Continental Circle => Continental Circle
Bobolink Circle => Bobolink Circle
Santana Row => Santana Row
The Alameda => The Alameda
Paseo Presada => Paseo Presada
Infinite Loop => Infinite Loop
Camina Escuela => Camina Escuela

Looks like the abbreviated street types updated as expected.

Upon closer inspection, I see another problem: cardinal directions. North, South, East, and West appear to be universally abbreviated. Lets apply similar techniques to replace these abbreviated cardinal directions.

First, I will create a new regex matching the set of characters NSEW at the beginning of a string, followed by an optional period

street_type_pre = re.compile(r'^[NSEW]\b\.?', re.IGNORECASE)  

To audit, I can use the same function with this new regex

cardinal_directions = audit(filename, street_type_pre)

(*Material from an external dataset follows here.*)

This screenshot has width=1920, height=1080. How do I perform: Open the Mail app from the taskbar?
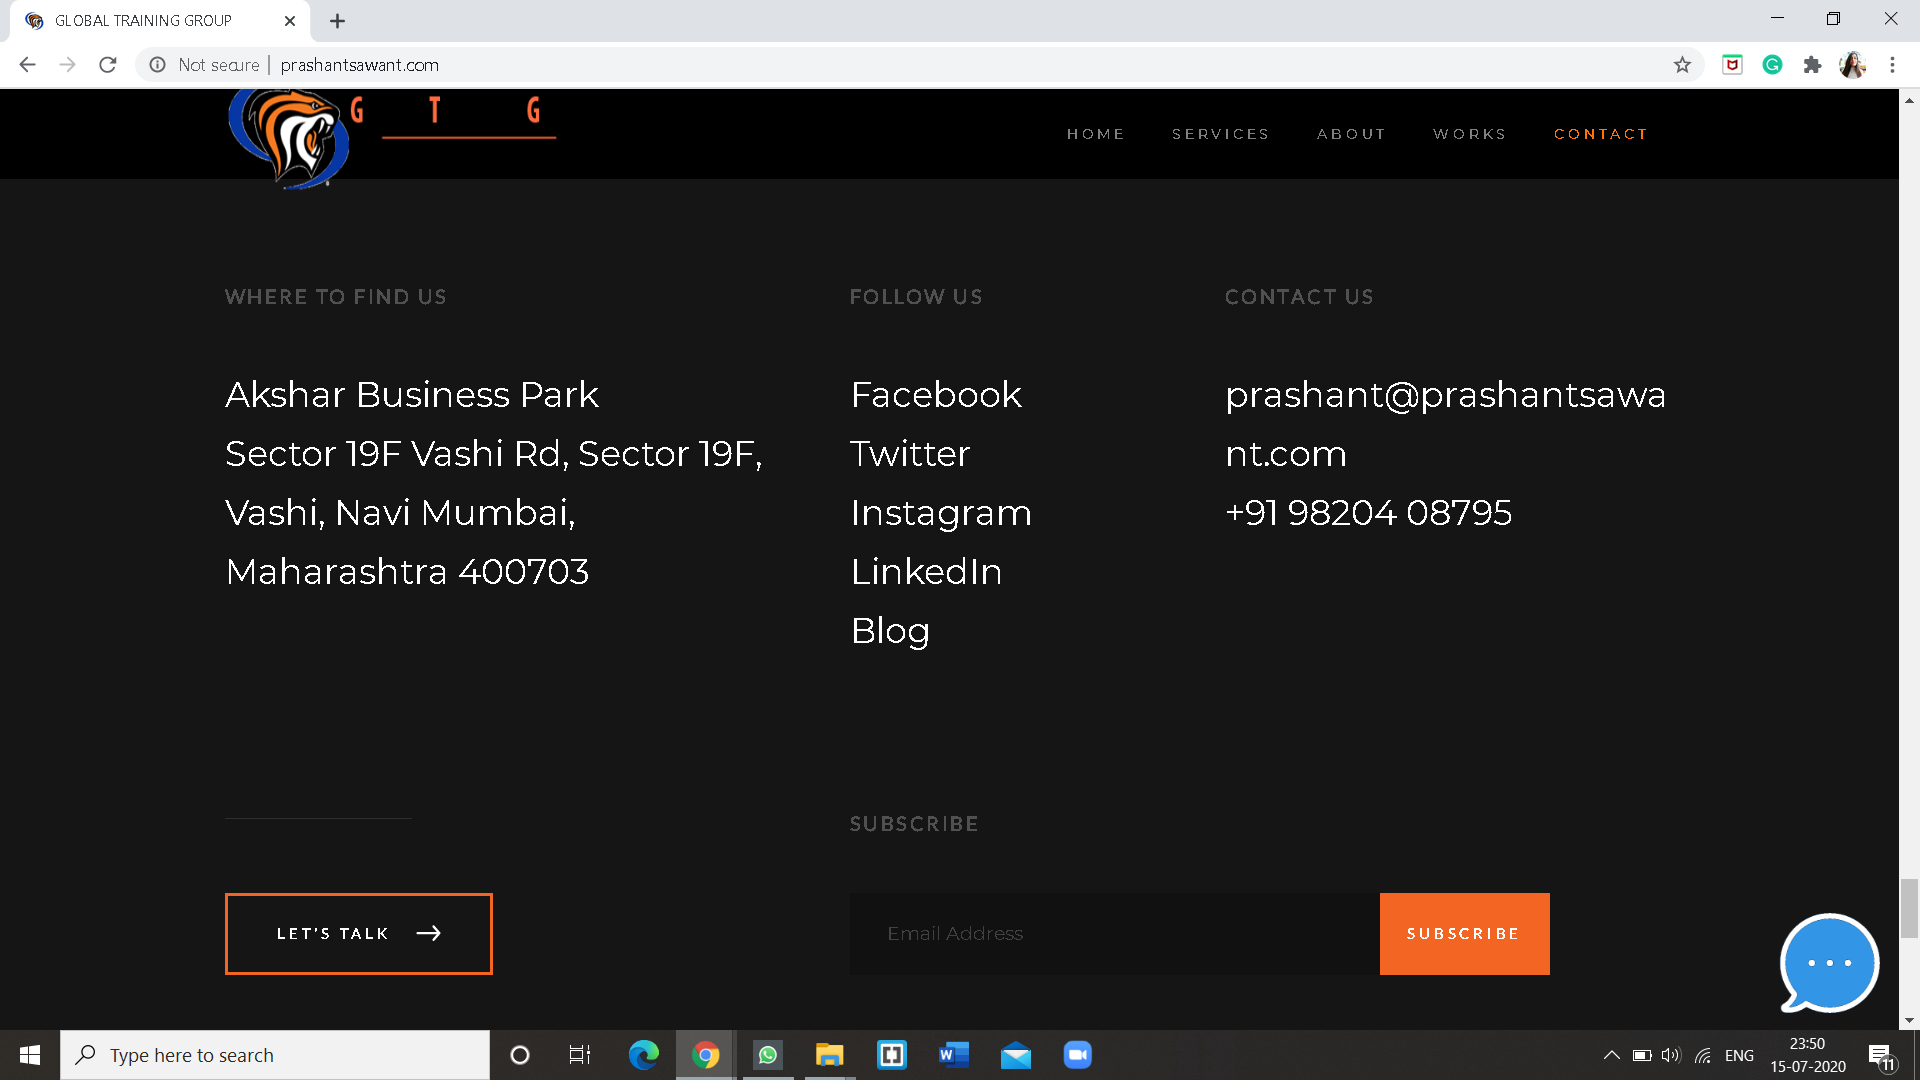[x=1015, y=1054]
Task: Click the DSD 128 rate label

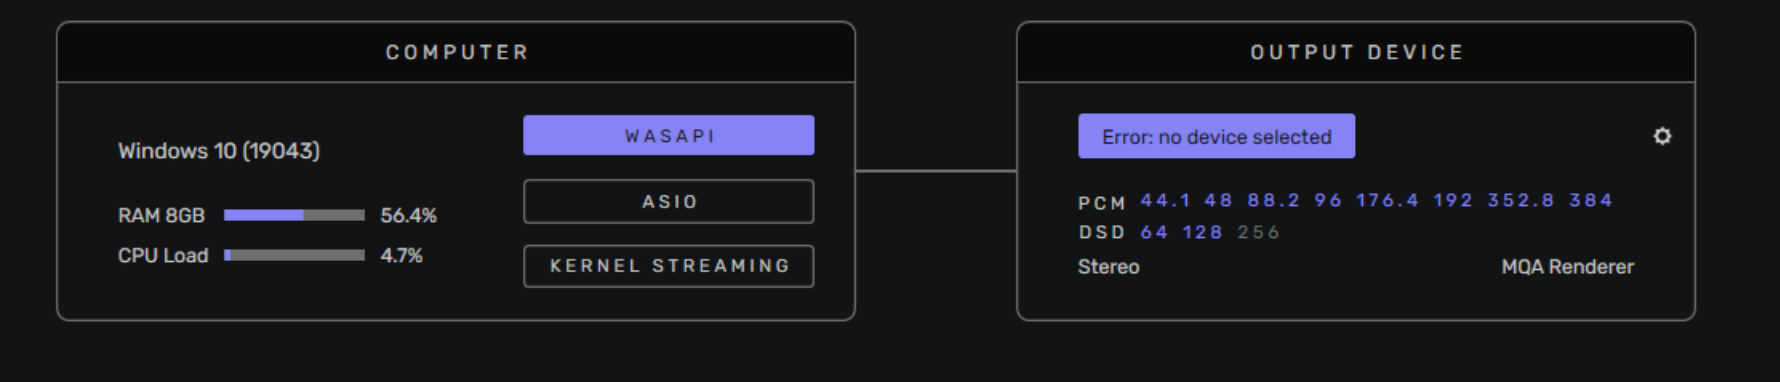Action: pyautogui.click(x=1202, y=232)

pprint.pprint(dict(cardinal_directions))  
{'E': set(['E El Camino Real']),
 'N': set(['N Blaney Ave']),
 'S.': set(['S. Bascom'])}

Looks like we found E, N, S, W, and W. at beginning of the street names. Informative, but I can just create an exhaustive mapping for this issue

cardinal_mapping = {'E'  : 'East',  
                    'E.' : 'East',
                    'N'  : 'North',
                    'N.' : 'North',
                    'S'  : 'South',
                    'S.' : 'South',
                    'W'  : 'West',
                    'W.' : 'West'}

Finally, I will traverse the cardinal_directions dictionary and apply the updates for both street type and cardinal direction

for cardinal_direction, ways in cardinal_directions.iteritems():  
    if cardinal_direction in cardinal_mapping:
        for name in ways:
            better_name = update_name(name, street_type_mapping, street_type_re)
            best_name   = update_name(better_name, cardinal_mapping, street_type_pre)
            print name, "=>", better_name, "=>", best_name
E El Camino Real => E El Camino Real => East El Camino Real
S. Bascom => S. Bascom => South Bascom
N Blaney Ave => N Blaney Avenue => North Blaney Avenue

Preparing for MongoDB

To load the XML data into MongoDB, I will have to transform the data into json documents structured like this:

{
    "id": "2406124091",
    "type: "node",
    "visible":"true",
    "created": {
                  "version":"2",
                  "changeset":"17206049",
                  "timestamp":"2013-08-03T16:43:42Z",
                  "user":"linuxUser16",
                  "uid":"1219059"
               },
    "pos": [41.9757030, -87.6921867],
    "address": {
                  "housenumber": "5157",
                  "postcode": "60625",
                  "street": "North Lincoln Ave"
               },
    "amenity": "restaurant",
    "cuisine": "mexican",
    "name": "La Cabana De Don Luis",
    "phone": "1 (773)-271-5176"
}

The transform will follow these rules:

- Process only 2 types of top level tags: node and way - All attributes of node and way should be turned into regular key/value pairs, except: - The following attributes should be added under a key created: version, changeset, timestamp, user, uid - Attributes for latitude and longitude should be added to a pos array, for use in geospacial indexing. Make sure the values inside pos array are floats and not strings. - If second level tag "k" value contains problematic characters, it should be ignored - If second level tag "k" value starts with "addr:", it should be added to a dictionary address - If second level tag "k" value does not start with "addr:", but contains ":", you can process it same as any other tag. - If there is a second ":" that separates the type/direction of a street, the tag should be ignored, for example:

<tag k="addr:housenumber" v="5158"/>  
<tag k="addr:street" v="North Lincoln Avenue"/>  
<tag k="addr:street:name" v="Lincoln"/>  
<tag k="addr:street:prefix" v="North"/>  
<tag k="addr:street:type" v="Avenue"/>  
<tag k="amenity" v="pharmacy"/>  

should be turned into:

{
    "address": {
                   "housenumber": 5158,
                   "street": "North Lincoln Avenue"
               },
    "amenity": "pharmacy"
}

For "way" specifically:

<nd ref="305896090"/>  
<nd ref="1719825889"/>  

should be turned into:

{
    "node_refs": ["305896090", "1719825889"]
}

To do this transformation, lets define a function shape_element that processes an element. Within this function I will use the update function with the regexes and mapping dictionaries defined above to clean street addresses. Additionally, I will store timestamp as a Python datetime rather than as a string. The format of the timestamp can be found here:

http://overpass-api.de/output_formats.html

from datetime import datetime

CREATED = ["version", "changeset", "timestamp", "user", "uid"]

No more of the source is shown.